Rate limit api multi process

Question

I have a pretty straight forward code where I load a list if id's from a file and then iterate through each id in the list and call an api where i pass the id value and dump the api response content into a file.

I would like to speed this process up by doing parallel api calls, however the api server only allows 5 calls max per second. another key consideration is the api pull is slow, on average each call takes 10 seconds to finish.
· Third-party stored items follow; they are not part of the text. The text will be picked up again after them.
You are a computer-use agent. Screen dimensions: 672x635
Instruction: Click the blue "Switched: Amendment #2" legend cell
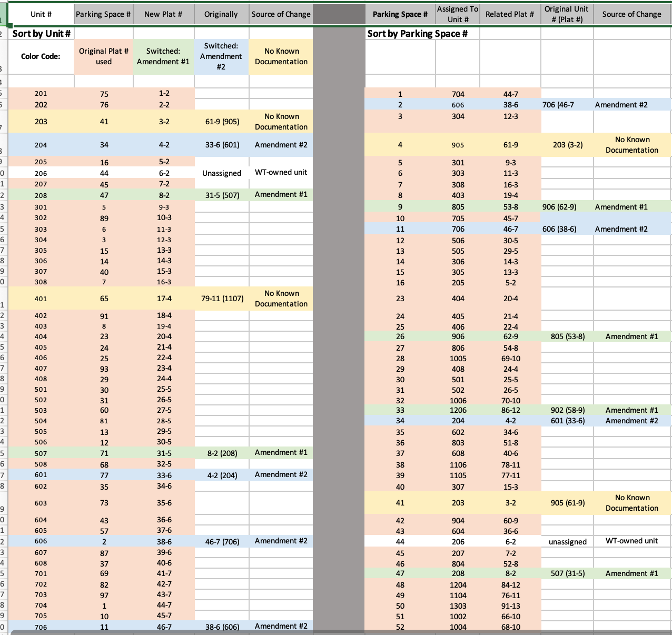tap(221, 56)
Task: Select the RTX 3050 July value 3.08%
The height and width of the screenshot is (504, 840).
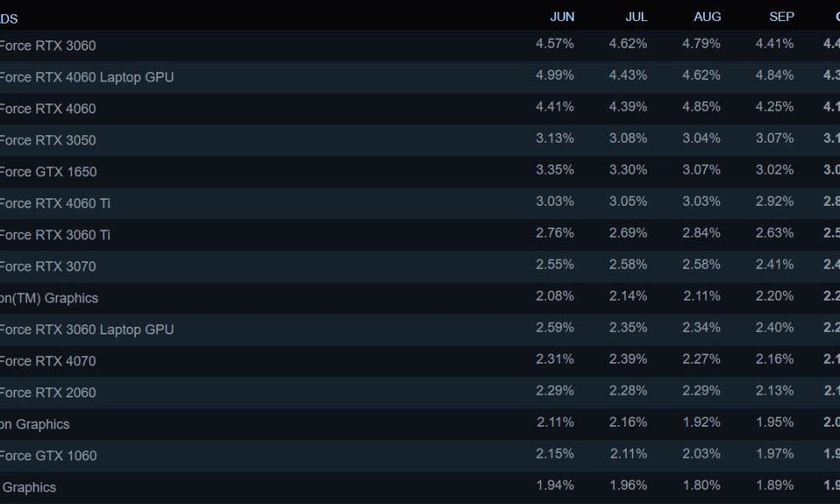Action: click(627, 139)
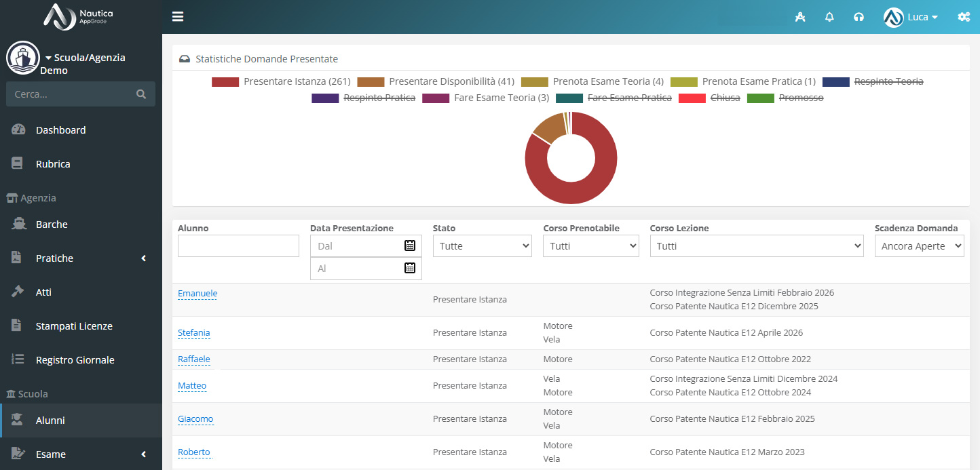
Task: Click the headset support icon
Action: (x=859, y=17)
I would like to be able to have multiple parallel process which have some way of ensuring that no more than 5 calls max occur in a single second.

This is the current code:

import pandas as pd
import numpy as np
from joblib import Parallel, delayed

ids = pd.read_csv('data.csv')

ids = ids['Id'].values.tolist()

def dump_data(df,idx):

    filename = base_dir+'\\'+str(idx)+'.csv'
    data.to_csv(filename, header= True, index=False) #write data to file

def get_api(idx):

   data = call_some_api(idx)  #api returns data as pandas dataframe, take about 10 secs
   dump_data(df,idx)


Parallel(n_jobs=10, verbose = 50)(delayed(get_api)(idx) for idx in ids)

I'm currently using joblib, but if there is a better library for this solution it can be used instead.

How can I ensure there will not be more than 5 requests going out at any given second? (while at he same time doing all the requests as fast as possible)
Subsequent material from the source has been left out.